É domingo e passa do meio-dia. Não há mesas livres, e a fila é grande. Uma multidão se amontoa na entrada, todos de copo na mão. Caipirinha ou cerveja, tanto faz, alivia a espera. Diverte, até. Distribuem a senha 1312 e chamam a 754. Mário avisa, a qüingentésima qüinquagésima oitava mesa será a deles. A família vibra. Falta pouco. Ele pede duas caipirinhas, uma para ele, outra para os outros. O garçom recusa a propina para facilitar uma mesa. Há toda uma ética por trás daquela fila. Não será subornado, muito menos por dois pilas. Essa fila é mais séria do que a dos transplantes, e há rins para todos. Com ou sem bacon.

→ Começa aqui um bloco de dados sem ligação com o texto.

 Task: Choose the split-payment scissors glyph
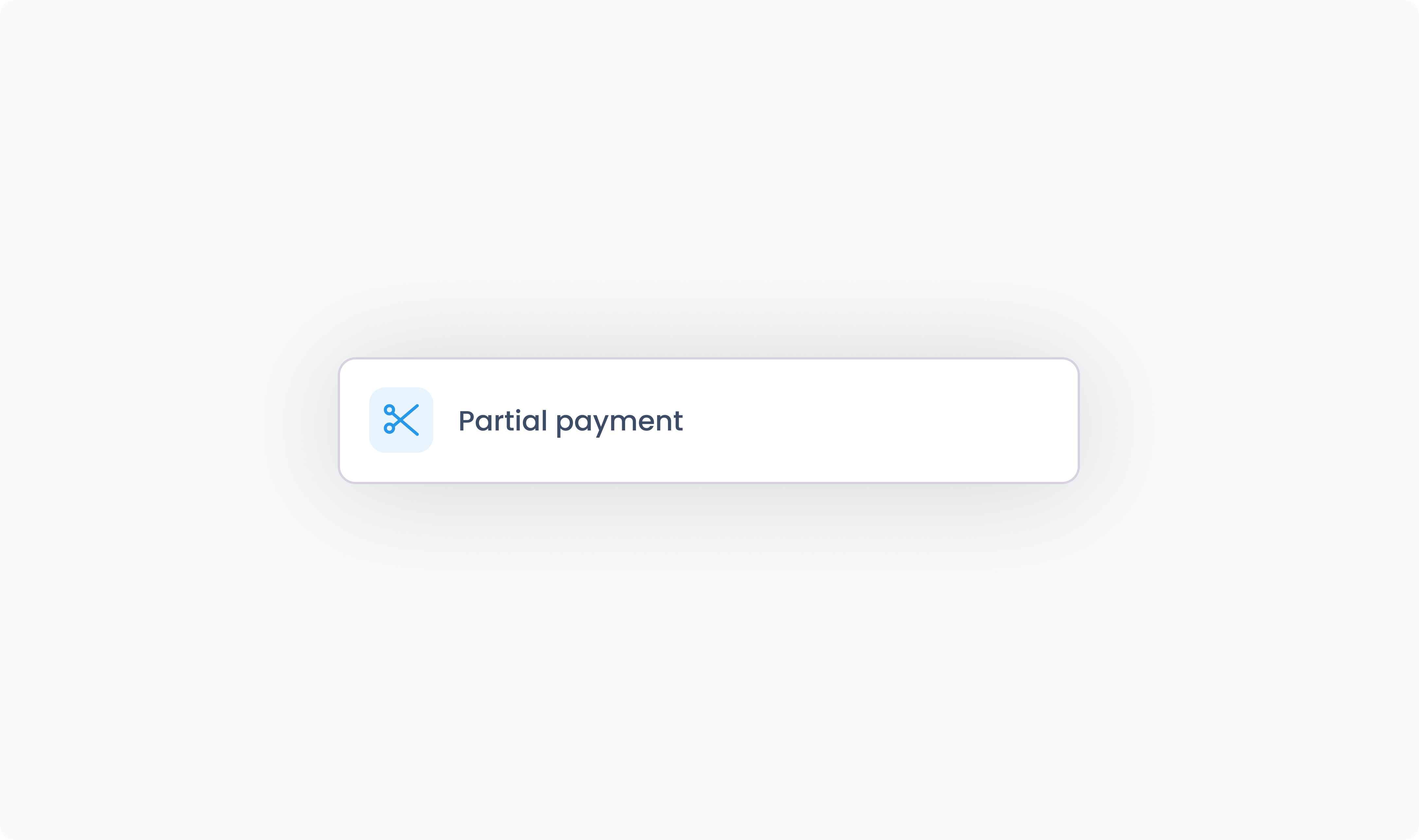[401, 420]
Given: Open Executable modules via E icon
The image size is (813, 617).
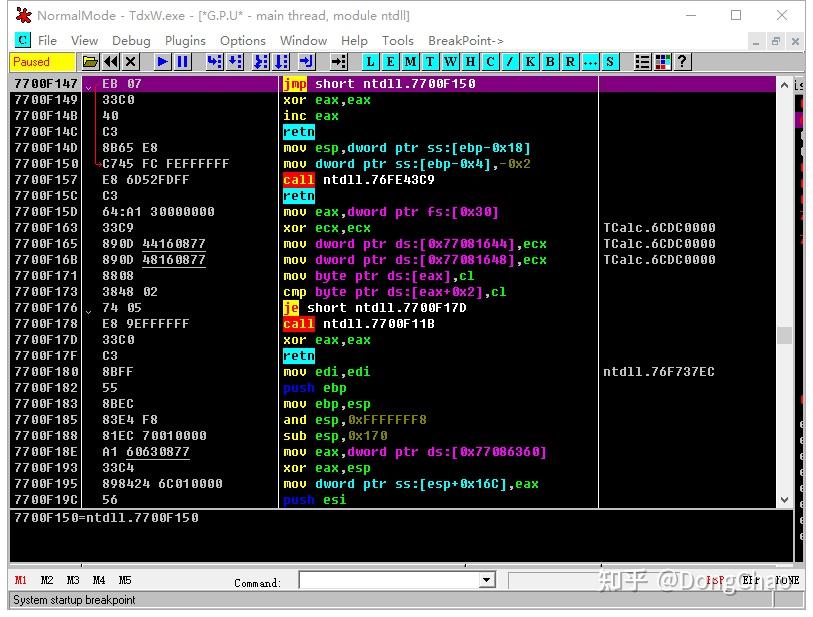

O tempo passa, e a tarde passa atrás dele, bem como as sete caipirinhas. O sujeito com cara de magistrado chama o 754. Mário não ouve, a mulher o sacode. É o nosso! Mário foi proibido de assar em casa, desde que, num rompante de criatividade exacerbado pelo aperitivo, tentou preparar melancia no espeto. As pernas dele insistem em seguir trajetórias conflitantes, ora convergentes, ora divergentes. Acomodam-nos, os oito, numa mesa para seis, ao lado da porta que leva ao toalete masculino. Cada vez que a porta se abre, comentam, lá vem o garçom dos rins. Não é, vem o do cupim. Mario detesta cupim, ainda mais agora, que descobre que fede a mijo. Servem pastéis, bolinhos de arroz, bolinhos de aipim, croquetes e toda sorte de embuchantes. Mário recusa, ele veio para se embuchar de carne. Clama por granito e costela gorda. O netinho, na cadeira de criança, amassa croquetes semimastigados para jogá-los no pessoal da mesa ao lado, que rosna de volta.

Júnior veio sob protesto, como sempre. É vegetariano. Estuda filosofia, detesta o pai, tem horror de carnívoros e tenta estragar o almoço dos outros. Começa a eterna ladainha contra a criação de animais de corte, relata o sofrimento na hora da morte no matadouro, diz que ir à churrascaria faz parte de um terrível ritual que os remete ao primitivismo selvagem, etc, etc. Ninguém mais lhe dá atenção, já estão carecas de ouvir a mesma coisa, todos os domingos. Mário zomba dele, lambendo um pedaço de picanha sanguinolenta, imitando um animal. Júnior se cala e entorna o copo de caipirinha do pai, para descobrir foi preparado com pinga e limão, apenas.

A porta do banheiro se abre, novamente, deixando sair um sujeito com aparência de aliviado. Deixa escapar também um gás fétido que estava contido no toalete. Uma centelha inicia uma revolução, no cérebro do rapaz. Ele está estranhamento calmo e diz:

- Neste exato momento, numa dimensão paralela, espelho desta, uma família igual a nossa está sentada à mesa de um restaurante. É a nossa alter-familia. Meu alter-pai, Oiram, está zoando do meu alter-eu, Roinuj. Ele lambe alguma coisa espetada no garfo.

- O quê? Uma ahnacip? – pergunta Mário, morrendo de rir.

- Não, se aqui o restaurante reúne os que vêm ingerir carne, lá é o contrário.

Mário não entende logo, até que a porta do toalete se abre novamente.